Chaired by Cambridgeshire farmer Tom Pearson, the Emerging Agri-Tech session is an opportunity for visitors to question researchers about their work and its relevance to farmers. The panel’s purpose is to ensure agricultural research is driven by the needs of farmers and for farmers to understand better the sometimes opaque links between detailed research and its real-world applications.

The Start-up Showcase reveals Agri-TechE’s top eight picks for the future of farming. The lineup for the REAP 2024 Start-up Showcase is revealed on the day.

Ensuring innovation is fit for farming in the real world is crucial. Because of this, REAP 2024 closes with a review of current farming practices thanks to a line-up of leading farmers who will ground-truth the concepts from the conference and share their views for the future.

To book a ticket click here.

 The future of AI in agriculture: the keynote address at REAP 2024

We are in the early stages of AI in agriculture.
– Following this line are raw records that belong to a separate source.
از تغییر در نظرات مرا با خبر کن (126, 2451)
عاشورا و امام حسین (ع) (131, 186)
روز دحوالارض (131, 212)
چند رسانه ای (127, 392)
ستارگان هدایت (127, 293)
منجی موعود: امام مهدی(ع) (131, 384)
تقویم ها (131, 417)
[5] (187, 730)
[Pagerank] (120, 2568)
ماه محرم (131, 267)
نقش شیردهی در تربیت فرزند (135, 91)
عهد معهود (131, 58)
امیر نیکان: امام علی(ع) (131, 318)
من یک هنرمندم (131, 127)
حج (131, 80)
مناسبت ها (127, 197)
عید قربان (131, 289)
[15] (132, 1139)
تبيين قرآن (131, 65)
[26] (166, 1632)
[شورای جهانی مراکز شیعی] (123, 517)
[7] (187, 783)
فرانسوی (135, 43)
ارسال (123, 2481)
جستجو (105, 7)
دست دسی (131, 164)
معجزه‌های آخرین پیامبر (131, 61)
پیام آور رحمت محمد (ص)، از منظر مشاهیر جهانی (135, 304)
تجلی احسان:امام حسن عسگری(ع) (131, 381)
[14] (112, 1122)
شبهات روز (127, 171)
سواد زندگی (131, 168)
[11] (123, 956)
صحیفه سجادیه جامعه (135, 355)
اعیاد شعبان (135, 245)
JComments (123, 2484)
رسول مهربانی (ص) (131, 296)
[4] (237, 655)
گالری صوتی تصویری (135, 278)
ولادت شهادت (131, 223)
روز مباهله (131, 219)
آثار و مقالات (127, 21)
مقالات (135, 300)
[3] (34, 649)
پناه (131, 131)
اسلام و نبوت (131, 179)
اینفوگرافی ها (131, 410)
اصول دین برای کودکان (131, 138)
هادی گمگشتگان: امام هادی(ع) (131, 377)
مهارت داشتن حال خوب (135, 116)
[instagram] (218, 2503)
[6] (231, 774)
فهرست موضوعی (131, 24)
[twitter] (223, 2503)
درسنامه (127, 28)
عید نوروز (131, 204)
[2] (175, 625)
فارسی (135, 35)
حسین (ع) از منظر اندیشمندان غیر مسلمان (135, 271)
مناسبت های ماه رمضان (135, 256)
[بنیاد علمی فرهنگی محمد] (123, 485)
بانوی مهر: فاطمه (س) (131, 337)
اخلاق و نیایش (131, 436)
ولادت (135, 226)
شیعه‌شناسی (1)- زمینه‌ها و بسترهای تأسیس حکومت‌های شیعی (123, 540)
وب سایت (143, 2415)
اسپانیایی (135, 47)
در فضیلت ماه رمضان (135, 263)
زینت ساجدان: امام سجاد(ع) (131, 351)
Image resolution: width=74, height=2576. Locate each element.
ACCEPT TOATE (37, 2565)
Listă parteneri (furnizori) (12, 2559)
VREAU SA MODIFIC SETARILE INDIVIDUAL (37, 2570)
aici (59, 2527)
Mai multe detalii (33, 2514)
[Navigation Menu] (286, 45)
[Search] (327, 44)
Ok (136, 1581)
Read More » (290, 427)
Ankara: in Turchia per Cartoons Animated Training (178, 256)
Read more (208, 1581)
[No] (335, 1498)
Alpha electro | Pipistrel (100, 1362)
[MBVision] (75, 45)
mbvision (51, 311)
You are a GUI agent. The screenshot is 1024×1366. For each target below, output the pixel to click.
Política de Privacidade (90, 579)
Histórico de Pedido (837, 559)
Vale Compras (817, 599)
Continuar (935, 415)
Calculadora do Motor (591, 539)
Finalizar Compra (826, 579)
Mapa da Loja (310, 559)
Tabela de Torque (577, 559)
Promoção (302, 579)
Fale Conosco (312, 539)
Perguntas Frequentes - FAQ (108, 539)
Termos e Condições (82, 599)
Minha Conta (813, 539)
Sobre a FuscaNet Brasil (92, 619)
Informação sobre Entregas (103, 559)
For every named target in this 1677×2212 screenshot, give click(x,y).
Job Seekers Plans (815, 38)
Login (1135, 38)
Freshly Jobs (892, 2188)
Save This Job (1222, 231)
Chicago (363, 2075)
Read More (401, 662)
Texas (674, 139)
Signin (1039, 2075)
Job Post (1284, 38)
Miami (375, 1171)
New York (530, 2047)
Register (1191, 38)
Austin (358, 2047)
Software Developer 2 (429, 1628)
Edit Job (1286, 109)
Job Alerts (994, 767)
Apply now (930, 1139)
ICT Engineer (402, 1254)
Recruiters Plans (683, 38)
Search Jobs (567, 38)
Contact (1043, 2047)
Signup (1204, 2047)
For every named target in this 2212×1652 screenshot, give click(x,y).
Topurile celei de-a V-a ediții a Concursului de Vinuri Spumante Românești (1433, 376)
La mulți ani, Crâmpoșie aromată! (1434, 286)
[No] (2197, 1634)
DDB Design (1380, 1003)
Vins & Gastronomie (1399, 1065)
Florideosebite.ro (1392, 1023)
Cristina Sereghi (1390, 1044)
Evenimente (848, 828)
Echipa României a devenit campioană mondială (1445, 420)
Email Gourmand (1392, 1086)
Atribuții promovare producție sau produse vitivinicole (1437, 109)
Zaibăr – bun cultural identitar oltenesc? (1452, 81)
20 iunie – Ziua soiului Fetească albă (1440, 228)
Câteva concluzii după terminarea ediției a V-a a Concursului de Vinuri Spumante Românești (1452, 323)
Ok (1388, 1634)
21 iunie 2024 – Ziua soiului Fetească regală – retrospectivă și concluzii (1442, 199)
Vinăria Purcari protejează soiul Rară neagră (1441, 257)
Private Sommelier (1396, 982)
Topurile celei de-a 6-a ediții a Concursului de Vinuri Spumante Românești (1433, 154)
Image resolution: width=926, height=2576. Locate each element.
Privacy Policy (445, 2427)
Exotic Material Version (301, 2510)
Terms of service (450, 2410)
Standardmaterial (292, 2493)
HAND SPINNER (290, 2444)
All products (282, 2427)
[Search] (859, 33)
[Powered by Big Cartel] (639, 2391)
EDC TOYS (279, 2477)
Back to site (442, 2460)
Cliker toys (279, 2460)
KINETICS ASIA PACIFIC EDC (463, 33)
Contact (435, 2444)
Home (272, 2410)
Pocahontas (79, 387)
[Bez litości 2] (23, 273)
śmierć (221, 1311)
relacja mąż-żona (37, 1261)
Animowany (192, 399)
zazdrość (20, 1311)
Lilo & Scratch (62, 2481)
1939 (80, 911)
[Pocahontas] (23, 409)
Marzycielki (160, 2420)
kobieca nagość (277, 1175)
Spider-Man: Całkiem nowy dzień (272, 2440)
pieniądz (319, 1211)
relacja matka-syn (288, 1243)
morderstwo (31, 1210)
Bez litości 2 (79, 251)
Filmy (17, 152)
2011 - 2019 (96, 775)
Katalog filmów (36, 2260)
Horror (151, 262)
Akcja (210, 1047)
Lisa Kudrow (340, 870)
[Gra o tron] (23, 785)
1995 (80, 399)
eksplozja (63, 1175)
What should growers be thinking about as they plan for the future?

“I think in 20 years we will look back and be incredulous that we used the same treatment across a whole field,” comments Dr Elliott Grant.

Mineral set out to apply the transformative power of AI to help make agriculture more sustainable and to increase its resilience to climate change.  The team developed tools to gather, organise, and analyse information about the plant world at a new level of precision and speed. Using millions of data points, they provided insights into the relationship between crop genetics, environmental impacts, and management practices on the farm.

Elliott argues that plant monitoring at high frequency, not just high resolution, will create additional knowledge that will unlock new paradigms in farming.

Mineral partnered closely with US-based Driscoll’s, the world’s leading berry company, to develop AI tools to improve crop phenotyping, better forecast yields, and optimise quality inspections.

Integrating hundreds of different data types like imagery, soils, weather, planting times, and historical yield is well-suited to the power of AI.  A key learning from these initiatives was the synergy between human expertise and machine intelligence. It was found that the careful combination of human intuition and raw AI power, with each learning from the other, gave the best results.

From this experience, Mineral developed a three-layered perception framework for agriculture: what can a machine see? (perception); what can a machine deduce from this information? (reasoning and decision-making); and how can the machine act on it? (action).

Elliott gives one example of a possible future scenario. Instead of a shed full of task-specific equipment, next-gen farms may have software-defined robots updated with new capabilities remotely. This would enable multi-functional machines, replacing the need for investment in specialised equipment each time the farmer wants to diversify.